WHAT NEEDS TO BE DONE: Restrict the output to the lines below starting at the one that contains "The height and width of the screenshot is (458, 815)." and ending at the one that contains "Task: Click the at least 5 characters hint", and restate them word for word, both ends included.

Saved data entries
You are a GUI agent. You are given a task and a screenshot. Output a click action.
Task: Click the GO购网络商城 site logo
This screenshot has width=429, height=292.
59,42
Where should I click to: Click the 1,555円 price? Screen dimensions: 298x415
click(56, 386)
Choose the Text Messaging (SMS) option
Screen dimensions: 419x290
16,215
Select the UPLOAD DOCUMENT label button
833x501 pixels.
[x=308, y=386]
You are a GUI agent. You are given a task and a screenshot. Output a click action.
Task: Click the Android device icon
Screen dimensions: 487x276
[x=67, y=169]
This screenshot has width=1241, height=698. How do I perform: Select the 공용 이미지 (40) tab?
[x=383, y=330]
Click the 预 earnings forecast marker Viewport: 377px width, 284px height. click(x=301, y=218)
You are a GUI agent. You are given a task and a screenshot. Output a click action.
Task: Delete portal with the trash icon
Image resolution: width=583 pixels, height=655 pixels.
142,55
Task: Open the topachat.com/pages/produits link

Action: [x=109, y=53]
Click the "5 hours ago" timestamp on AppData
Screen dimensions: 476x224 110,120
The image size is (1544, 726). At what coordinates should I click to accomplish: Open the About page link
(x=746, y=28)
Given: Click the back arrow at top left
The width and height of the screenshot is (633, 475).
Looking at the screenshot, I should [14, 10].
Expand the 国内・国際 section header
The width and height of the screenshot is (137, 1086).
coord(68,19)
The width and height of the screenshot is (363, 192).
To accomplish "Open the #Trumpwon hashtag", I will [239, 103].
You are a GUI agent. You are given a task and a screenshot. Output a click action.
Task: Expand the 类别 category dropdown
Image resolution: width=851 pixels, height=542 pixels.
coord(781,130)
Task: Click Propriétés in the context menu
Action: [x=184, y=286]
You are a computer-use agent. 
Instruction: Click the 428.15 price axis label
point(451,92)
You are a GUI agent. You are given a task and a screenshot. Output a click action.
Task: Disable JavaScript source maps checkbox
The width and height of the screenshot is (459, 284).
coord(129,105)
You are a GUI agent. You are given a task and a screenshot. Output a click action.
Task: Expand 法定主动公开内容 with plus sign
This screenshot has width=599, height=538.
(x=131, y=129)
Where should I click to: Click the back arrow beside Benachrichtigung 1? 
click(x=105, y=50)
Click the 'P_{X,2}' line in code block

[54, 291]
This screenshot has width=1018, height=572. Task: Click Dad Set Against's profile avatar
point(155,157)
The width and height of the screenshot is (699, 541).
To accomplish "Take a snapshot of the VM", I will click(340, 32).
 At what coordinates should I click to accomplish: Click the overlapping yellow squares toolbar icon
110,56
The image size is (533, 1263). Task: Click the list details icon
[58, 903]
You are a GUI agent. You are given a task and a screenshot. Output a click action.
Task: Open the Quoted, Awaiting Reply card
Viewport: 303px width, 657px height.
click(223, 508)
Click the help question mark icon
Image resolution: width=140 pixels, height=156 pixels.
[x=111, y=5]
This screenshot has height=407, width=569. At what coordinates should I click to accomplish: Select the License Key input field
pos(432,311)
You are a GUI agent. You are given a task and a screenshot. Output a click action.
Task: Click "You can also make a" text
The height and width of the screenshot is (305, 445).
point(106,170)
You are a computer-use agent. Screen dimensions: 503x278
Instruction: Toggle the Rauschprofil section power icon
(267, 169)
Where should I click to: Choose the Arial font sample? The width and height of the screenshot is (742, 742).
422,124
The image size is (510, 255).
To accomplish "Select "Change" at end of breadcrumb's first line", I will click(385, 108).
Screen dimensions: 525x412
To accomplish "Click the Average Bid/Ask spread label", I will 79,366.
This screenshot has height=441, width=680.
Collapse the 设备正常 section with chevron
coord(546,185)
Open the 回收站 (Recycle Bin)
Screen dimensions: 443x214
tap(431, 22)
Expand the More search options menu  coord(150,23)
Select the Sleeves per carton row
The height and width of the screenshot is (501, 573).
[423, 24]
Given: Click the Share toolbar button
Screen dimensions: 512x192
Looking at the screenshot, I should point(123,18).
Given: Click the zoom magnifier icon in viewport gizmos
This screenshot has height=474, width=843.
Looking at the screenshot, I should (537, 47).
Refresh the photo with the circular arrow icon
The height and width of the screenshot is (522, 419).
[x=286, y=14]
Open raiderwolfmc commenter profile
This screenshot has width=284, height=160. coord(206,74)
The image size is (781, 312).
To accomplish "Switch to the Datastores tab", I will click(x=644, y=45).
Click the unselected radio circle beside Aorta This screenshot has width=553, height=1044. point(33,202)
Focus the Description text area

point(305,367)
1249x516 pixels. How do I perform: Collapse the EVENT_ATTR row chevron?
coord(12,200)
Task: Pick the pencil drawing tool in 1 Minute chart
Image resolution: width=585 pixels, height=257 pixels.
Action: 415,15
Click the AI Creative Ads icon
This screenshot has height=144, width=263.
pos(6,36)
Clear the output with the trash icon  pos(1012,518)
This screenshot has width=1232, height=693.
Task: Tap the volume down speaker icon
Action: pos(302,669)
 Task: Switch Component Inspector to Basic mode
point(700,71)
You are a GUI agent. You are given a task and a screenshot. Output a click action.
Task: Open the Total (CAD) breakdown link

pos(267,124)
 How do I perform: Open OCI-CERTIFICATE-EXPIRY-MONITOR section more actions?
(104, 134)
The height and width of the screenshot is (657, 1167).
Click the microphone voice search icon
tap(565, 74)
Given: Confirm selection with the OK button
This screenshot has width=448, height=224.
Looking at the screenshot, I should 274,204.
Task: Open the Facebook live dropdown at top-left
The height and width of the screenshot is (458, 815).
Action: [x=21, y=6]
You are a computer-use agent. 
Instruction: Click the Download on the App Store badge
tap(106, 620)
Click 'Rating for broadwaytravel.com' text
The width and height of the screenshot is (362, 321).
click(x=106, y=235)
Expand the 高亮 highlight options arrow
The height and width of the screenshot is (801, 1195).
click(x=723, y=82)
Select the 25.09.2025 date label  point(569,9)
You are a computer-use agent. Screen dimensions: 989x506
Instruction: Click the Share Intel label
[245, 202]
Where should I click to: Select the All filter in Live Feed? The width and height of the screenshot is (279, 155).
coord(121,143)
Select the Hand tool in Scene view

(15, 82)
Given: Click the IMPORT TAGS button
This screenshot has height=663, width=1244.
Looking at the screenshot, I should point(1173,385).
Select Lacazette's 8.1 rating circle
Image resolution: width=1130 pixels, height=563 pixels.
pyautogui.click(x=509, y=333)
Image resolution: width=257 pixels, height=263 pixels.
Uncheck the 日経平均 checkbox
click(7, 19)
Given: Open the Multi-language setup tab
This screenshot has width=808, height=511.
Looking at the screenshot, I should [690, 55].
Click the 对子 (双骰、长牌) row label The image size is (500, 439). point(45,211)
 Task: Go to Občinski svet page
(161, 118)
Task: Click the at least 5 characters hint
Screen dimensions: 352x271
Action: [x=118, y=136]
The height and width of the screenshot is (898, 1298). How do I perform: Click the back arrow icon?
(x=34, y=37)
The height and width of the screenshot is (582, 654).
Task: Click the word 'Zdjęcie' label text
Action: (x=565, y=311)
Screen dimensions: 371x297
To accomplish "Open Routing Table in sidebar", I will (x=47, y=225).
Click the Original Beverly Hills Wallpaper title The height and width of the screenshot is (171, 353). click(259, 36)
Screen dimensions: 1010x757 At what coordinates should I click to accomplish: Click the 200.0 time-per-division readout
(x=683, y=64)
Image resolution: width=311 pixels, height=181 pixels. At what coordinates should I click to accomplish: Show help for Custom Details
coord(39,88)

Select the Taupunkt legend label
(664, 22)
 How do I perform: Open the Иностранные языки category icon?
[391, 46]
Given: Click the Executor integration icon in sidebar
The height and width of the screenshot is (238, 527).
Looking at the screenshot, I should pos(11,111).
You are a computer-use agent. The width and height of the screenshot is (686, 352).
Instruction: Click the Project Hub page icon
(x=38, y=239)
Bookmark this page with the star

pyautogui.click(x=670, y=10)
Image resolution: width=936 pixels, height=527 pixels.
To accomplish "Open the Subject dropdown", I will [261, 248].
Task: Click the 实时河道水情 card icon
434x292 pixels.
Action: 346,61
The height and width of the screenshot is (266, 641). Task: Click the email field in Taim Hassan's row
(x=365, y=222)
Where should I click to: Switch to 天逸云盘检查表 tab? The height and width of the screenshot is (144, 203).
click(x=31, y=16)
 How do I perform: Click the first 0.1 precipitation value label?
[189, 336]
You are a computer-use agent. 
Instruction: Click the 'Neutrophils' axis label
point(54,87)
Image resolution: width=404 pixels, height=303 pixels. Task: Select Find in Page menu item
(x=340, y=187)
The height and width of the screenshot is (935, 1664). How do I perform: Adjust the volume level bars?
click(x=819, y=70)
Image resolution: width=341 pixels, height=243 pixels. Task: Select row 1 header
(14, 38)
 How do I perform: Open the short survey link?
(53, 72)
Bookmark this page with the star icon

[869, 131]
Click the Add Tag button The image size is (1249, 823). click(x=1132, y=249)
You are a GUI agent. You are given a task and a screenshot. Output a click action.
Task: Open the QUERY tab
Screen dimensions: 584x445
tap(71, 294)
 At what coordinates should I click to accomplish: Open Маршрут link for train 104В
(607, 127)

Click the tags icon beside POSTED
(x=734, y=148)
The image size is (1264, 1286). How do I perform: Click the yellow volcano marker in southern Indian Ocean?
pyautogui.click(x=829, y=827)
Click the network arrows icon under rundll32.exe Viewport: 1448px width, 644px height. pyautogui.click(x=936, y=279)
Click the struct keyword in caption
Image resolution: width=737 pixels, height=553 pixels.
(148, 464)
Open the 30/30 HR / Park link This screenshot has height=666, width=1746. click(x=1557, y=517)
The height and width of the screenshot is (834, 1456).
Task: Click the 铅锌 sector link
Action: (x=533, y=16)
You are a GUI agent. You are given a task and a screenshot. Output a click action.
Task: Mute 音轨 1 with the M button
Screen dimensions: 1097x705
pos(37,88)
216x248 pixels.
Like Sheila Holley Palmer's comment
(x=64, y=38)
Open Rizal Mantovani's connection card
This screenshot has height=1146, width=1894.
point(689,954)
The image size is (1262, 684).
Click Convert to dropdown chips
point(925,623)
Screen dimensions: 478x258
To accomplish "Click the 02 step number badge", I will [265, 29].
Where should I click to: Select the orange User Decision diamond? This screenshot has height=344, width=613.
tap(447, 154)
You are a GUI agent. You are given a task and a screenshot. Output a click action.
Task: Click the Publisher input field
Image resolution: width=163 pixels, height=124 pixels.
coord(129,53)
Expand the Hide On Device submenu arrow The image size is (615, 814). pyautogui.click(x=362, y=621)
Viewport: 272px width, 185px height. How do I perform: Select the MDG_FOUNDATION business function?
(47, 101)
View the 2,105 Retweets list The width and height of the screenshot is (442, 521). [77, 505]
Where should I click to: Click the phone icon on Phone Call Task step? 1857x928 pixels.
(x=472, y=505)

EXPECTED OUTPUT:
The height and width of the screenshot is (458, 815).
Action: [x=21, y=6]
You are a computer-use agent. 
Instruction: Click the Download on the App Store badge
tap(106, 620)
Click 'Rating for broadwaytravel.com' text
The width and height of the screenshot is (362, 321).
click(x=106, y=235)
Expand the 高亮 highlight options arrow
The height and width of the screenshot is (801, 1195).
click(x=723, y=82)
Select the 25.09.2025 date label  point(569,9)
You are a computer-use agent. Screen dimensions: 989x506
Instruction: Click the Share Intel label
[245, 202]
Where should I click to: Select the All filter in Live Feed? The width and height of the screenshot is (279, 155).
coord(121,143)
Select the Hand tool in Scene view

(15, 82)
Given: Click the IMPORT TAGS button
This screenshot has height=663, width=1244.
Looking at the screenshot, I should point(1173,385).
Select Lacazette's 8.1 rating circle
Image resolution: width=1130 pixels, height=563 pixels.
pyautogui.click(x=509, y=333)
Image resolution: width=257 pixels, height=263 pixels.
Uncheck the 日経平均 checkbox
click(7, 19)
Given: Open the Multi-language setup tab
This screenshot has width=808, height=511.
Looking at the screenshot, I should [690, 55].
Click the 对子 (双骰、长牌) row label The image size is (500, 439). point(45,211)
 Task: Go to Občinski svet page
(161, 118)
Task: Click the at least 5 characters hint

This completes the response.